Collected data
_ _ _

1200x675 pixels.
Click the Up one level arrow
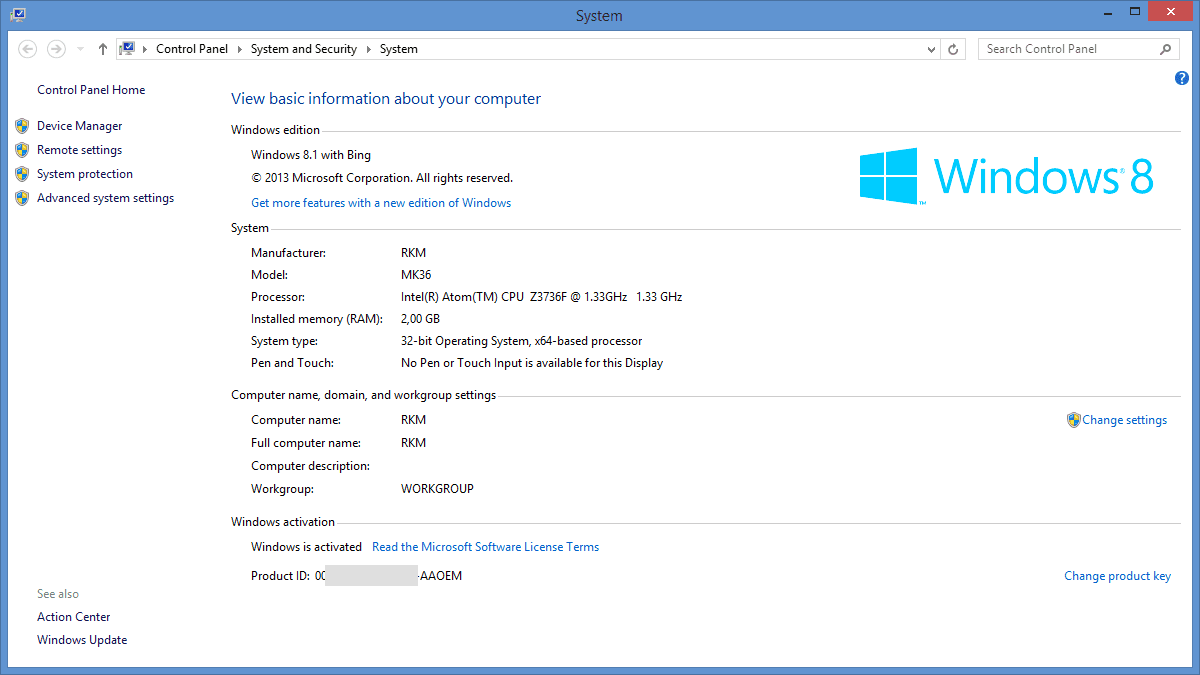(x=102, y=49)
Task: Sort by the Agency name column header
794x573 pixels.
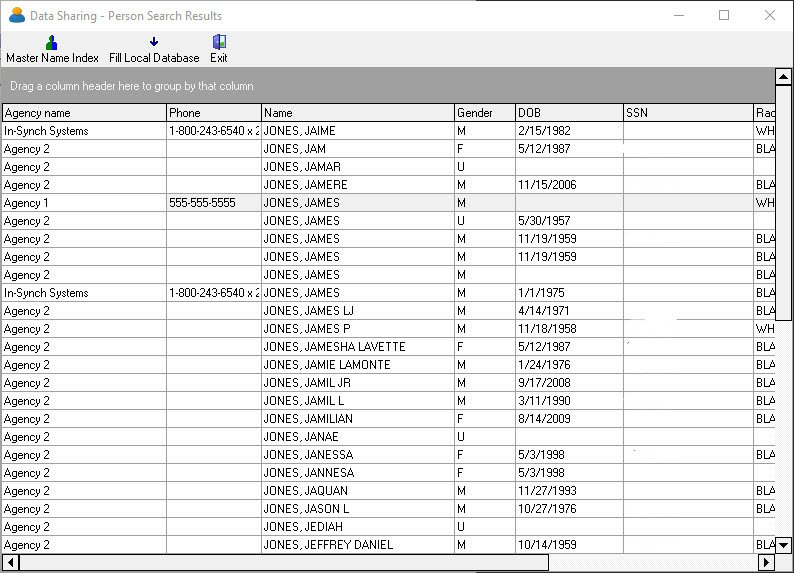Action: (x=84, y=113)
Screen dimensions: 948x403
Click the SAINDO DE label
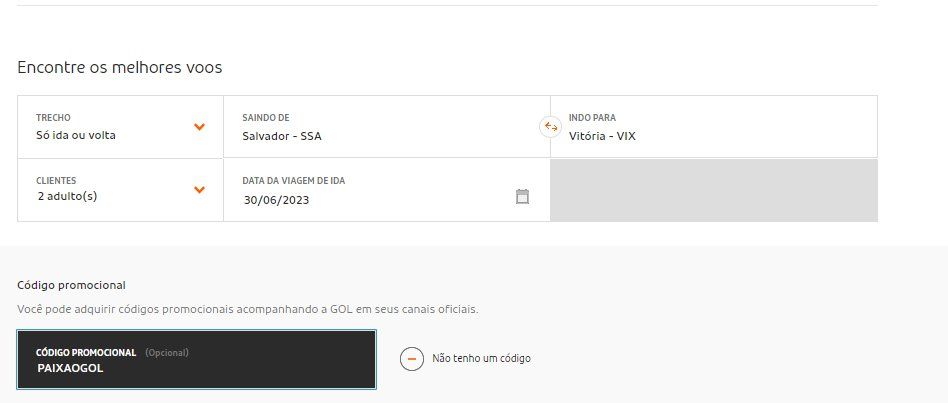tap(265, 118)
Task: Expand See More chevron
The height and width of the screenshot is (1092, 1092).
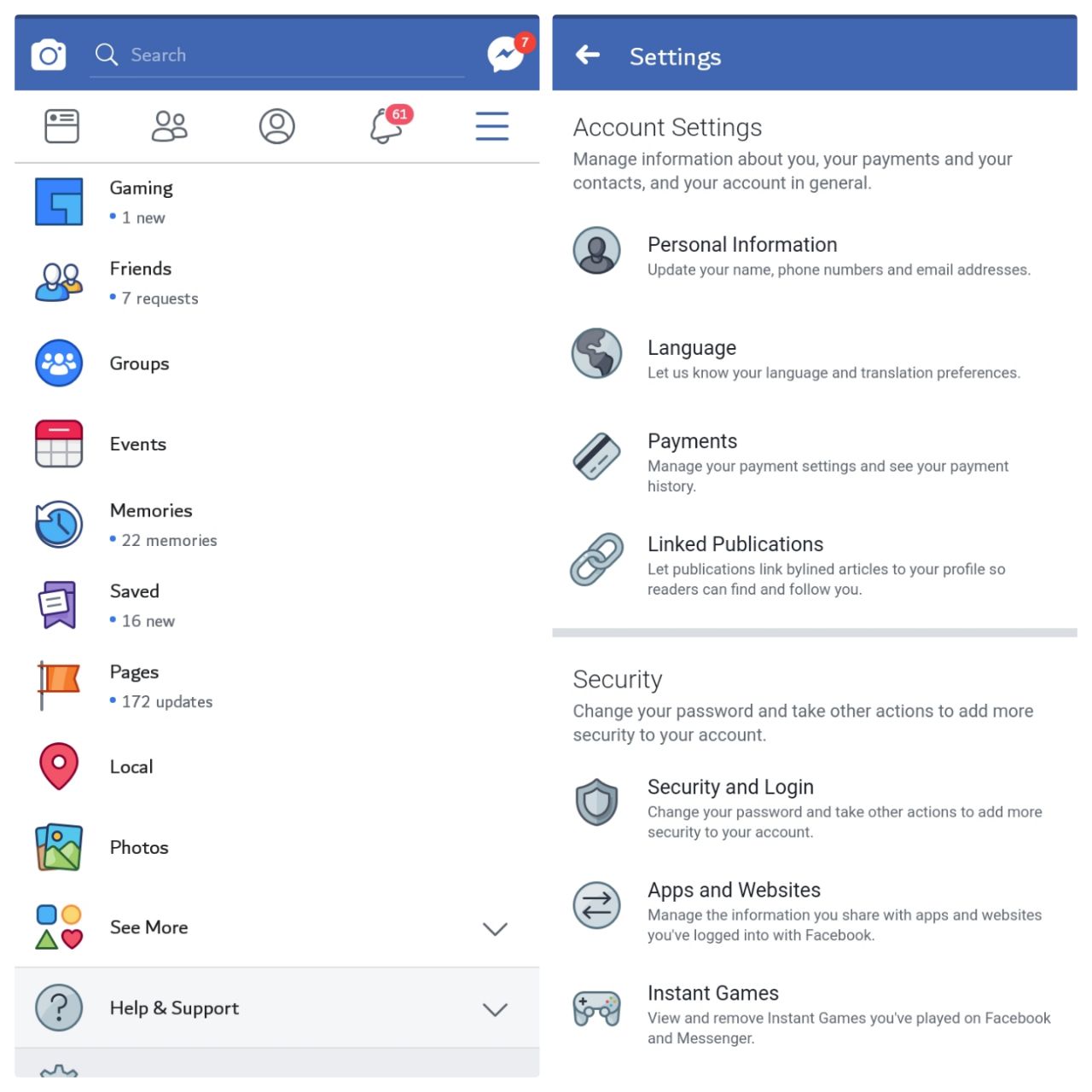Action: coord(495,928)
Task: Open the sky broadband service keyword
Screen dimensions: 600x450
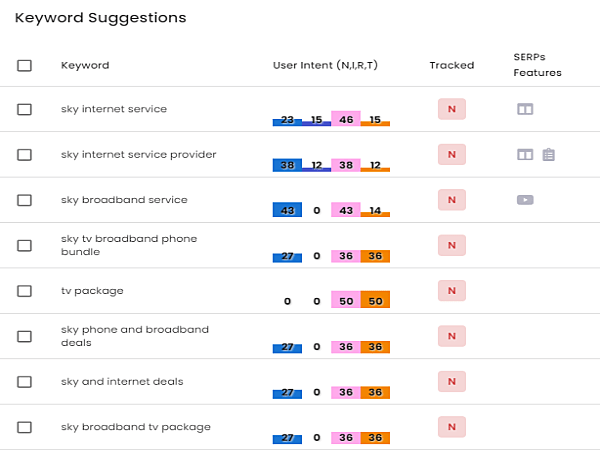Action: [x=124, y=200]
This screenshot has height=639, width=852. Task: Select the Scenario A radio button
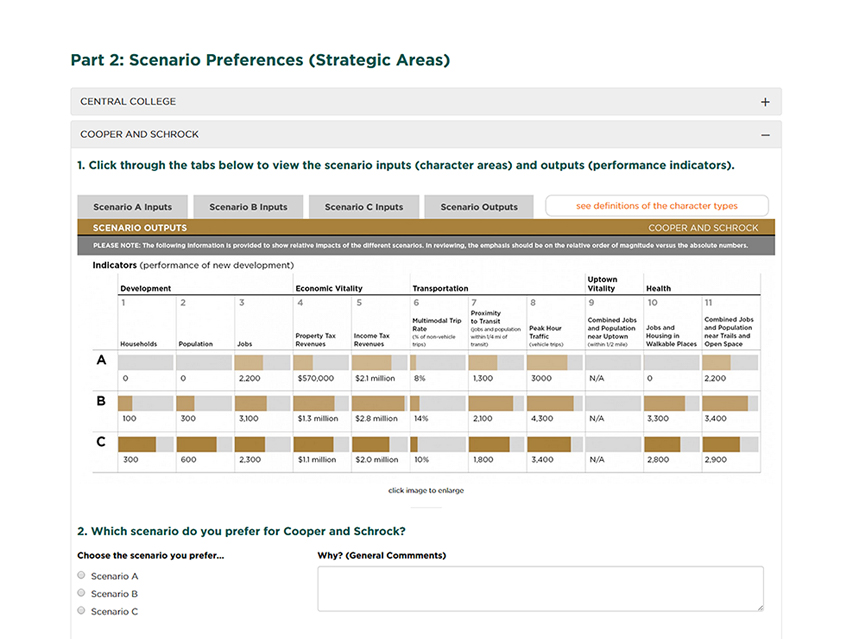click(82, 576)
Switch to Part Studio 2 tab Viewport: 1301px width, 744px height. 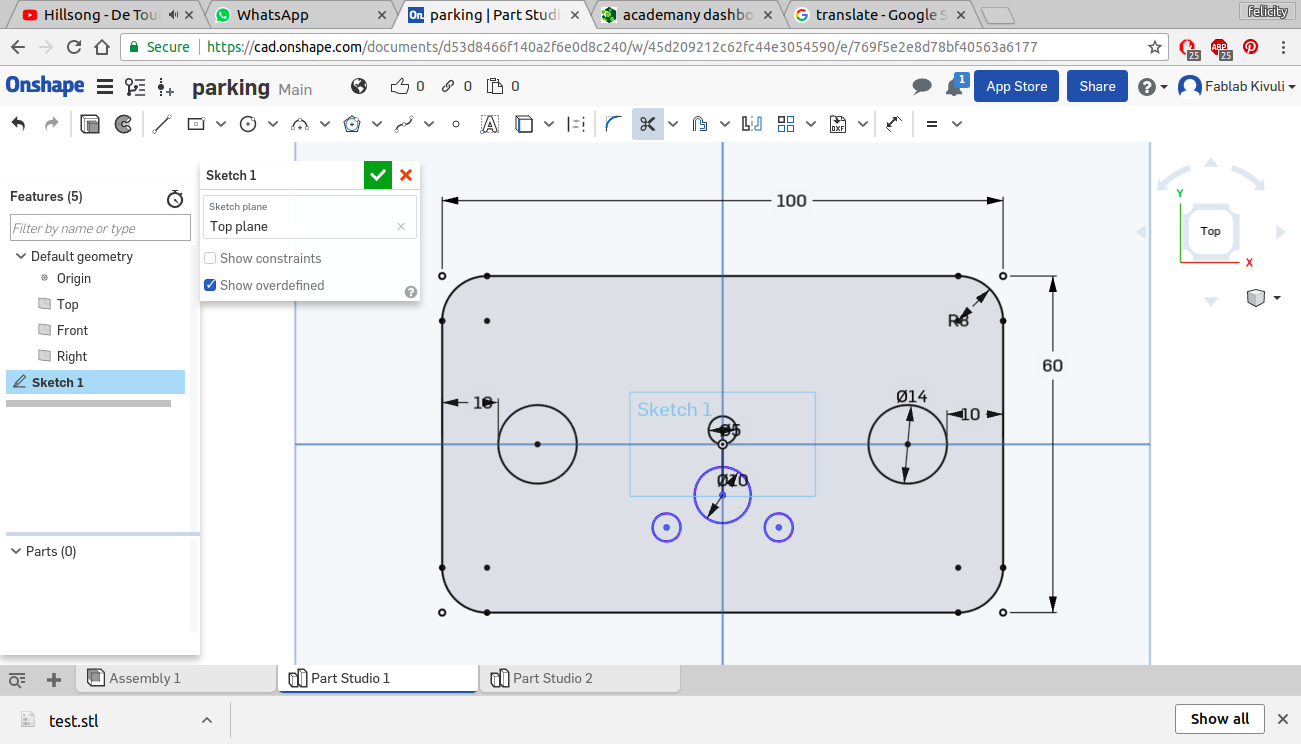552,678
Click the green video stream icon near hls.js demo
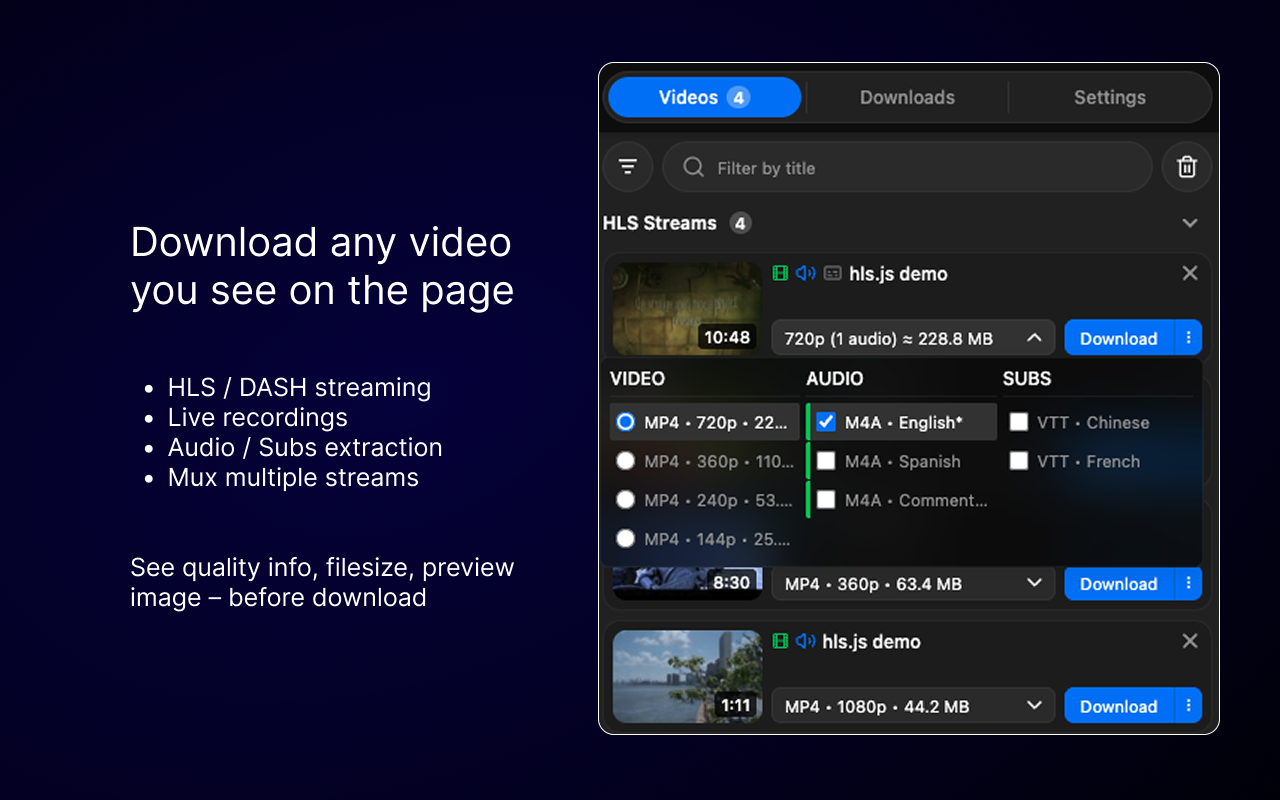1280x800 pixels. tap(781, 273)
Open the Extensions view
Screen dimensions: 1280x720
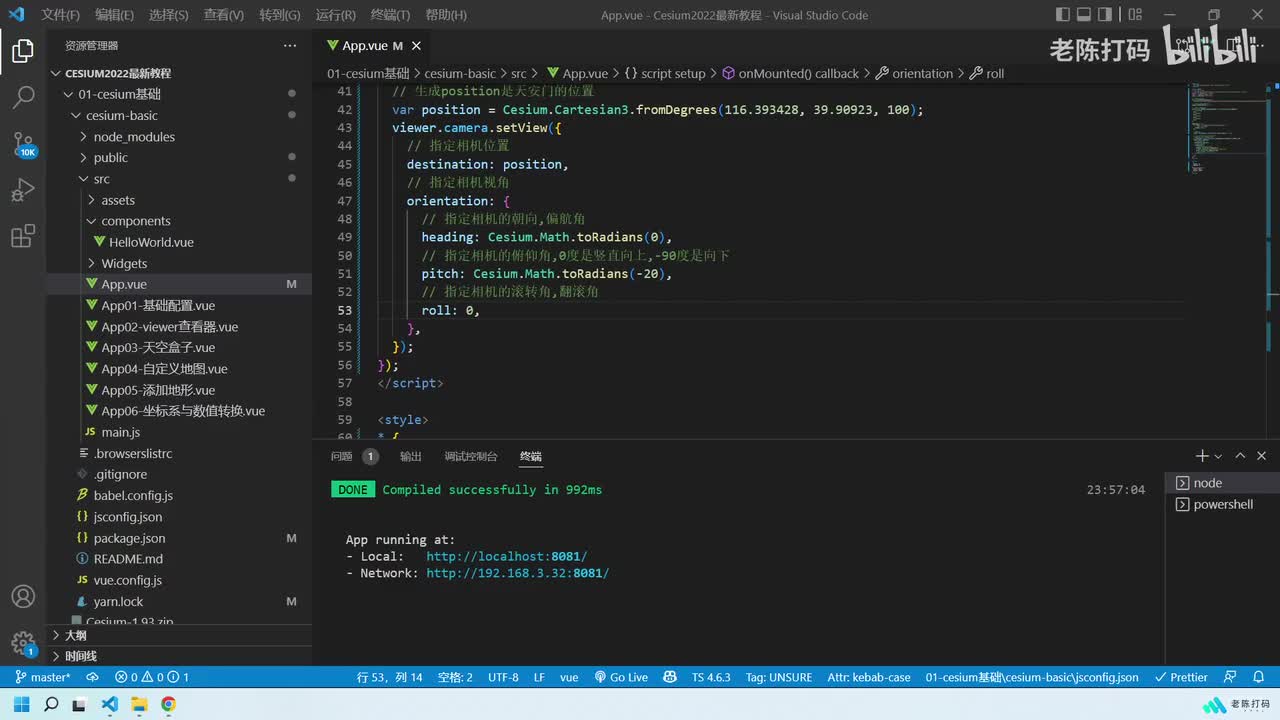click(23, 236)
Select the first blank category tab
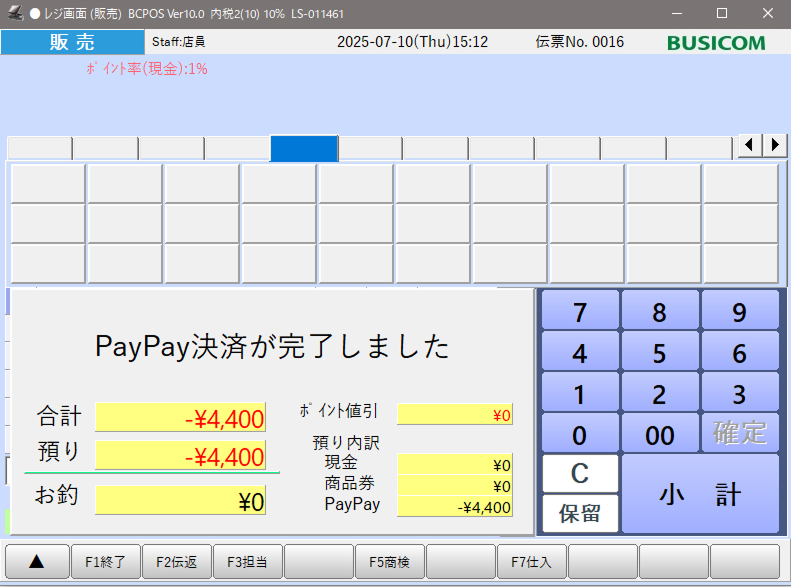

_ _ _

TASK DIRECTIONS
When the word "Open" shows up in a line of the entries, pull that line out.

OUTPUT BELOW
Task: Open the sky broadband service keyword
Open the Extensions view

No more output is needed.